ProPublica Is Very Concerned That Females Are Charged With Filing False Reports

Ken Armstrong and T. Christian Miller of ProPublica, the propaganda arm of the Sandler Foundation (founded by Herb and Marion Sandler, the living embodiments of Honore de Balzac’s maxim “Le secret des grandes fortunes sans cause apparente est un crime oublié, parce qu’il a été proprement fait.”), have some thoughts on complaining witnesses in sex crimes cases. They’ve picked some instances when sex crimes witnesses were charged with filing false reports in support of “Listen and Believe.” This ignores that no person will ever do as much time for filing a false report as for being wrongfully convicted of rape, but we can’t let pesky facts disrupt the narrative.

There are many reasons for women to think twice about reporting sexual assault. But one potential consequence looms especially large: They may also be prosecuted.

For filing false police reports, which they should be if they are lying.

This month, a retired police lieutenant in Memphis, Tenn., Cody Wilkerson, testified, as part of a lawsuit against the city, not only that police detectives sometimes neglected to investigate cases of sexual assault but also that he overheard the head of investigative services in the city’s police department say, on his first day in charge: “The first thing we need to do is start locking up more victims for false reporting.” It’s an alarming choice of priorities — and one that can backfire.

This is a deceptive attempt at framing by Armstrong and Miller of the problems of the Memphis Police Department to get to the conclusion of ‘females aren’t listened to’ and ‘they don’t take rape seriously.’ This is a well-worn trick of advocacy types who take a fact and use it to draw a faulty conclusion, usually including some type of call to action.

#### [EXERCISE REQUIREMENTS]
[1] For each statement about the post on ProPublica, say yes or no depending on whether it agrees with the post, and quote the words that decide it: (a) The retired lieutenant's testimony was part of a lawsuit against the state of Tennessee. (b) The remark about locking up more victims was made on the speaker's first day in charge. (c) The Sandler Foundation was founded by Herb and Marion Sandler.
[2] Answer these questions from the post on ProPublica:
(a) Which two ProPublica writers does it name?
(b) In which city did the retired police lieutenant serve?
(c) Whose maxim does it quote?
[3] Reproduce the passage of the post on ProPublica starting at "There are many" and ending at "that can backfire.".
The listing that comes next is from a separate source.

#### [DATA EXTRACT]
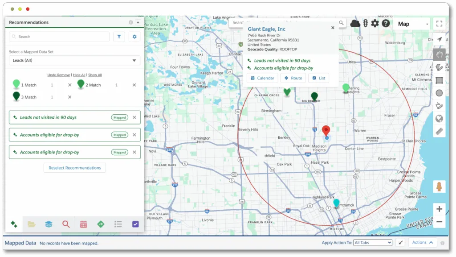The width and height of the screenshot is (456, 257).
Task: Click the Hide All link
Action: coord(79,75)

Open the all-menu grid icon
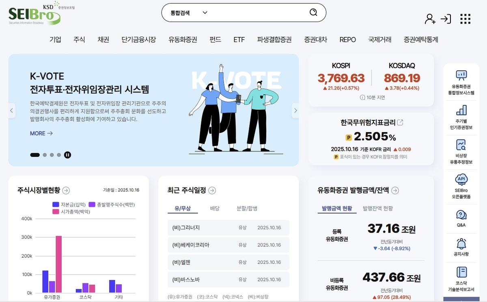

#### [TASK-BY-TASK OUTPUTS]
[1]
(a) No: "as part of a lawsuit against the city"
(b) Yes: "on his first day in charge"
(c) Yes: "the Sandler Foundation (founded by Herb and Marion Sandler"

[2]
(a) Ken Armstrong and T. Christian Miller
(b) Memphis, Tenn.
(c) Honore de Balzac's

[3]
There are many reasons for women to think twice about reporting sexual assault. But one potential consequence looms especially large: They may also be prosecuted.

For filing false police reports, which they should be if they are lying.

This month, a retired police lieutenant in Memphis, Tenn., Cody Wilkerson, testified, as part of a lawsuit against the city, not only that police detectives sometimes neglected to investigate cases of sexual assault but also that he overheard the head of investigative services in the city’s police department say, on his first day in charge: “The first thing we need to do is start locking up more victims for false reporting.” It’s an alarming choice of priorities — and one that can backfire.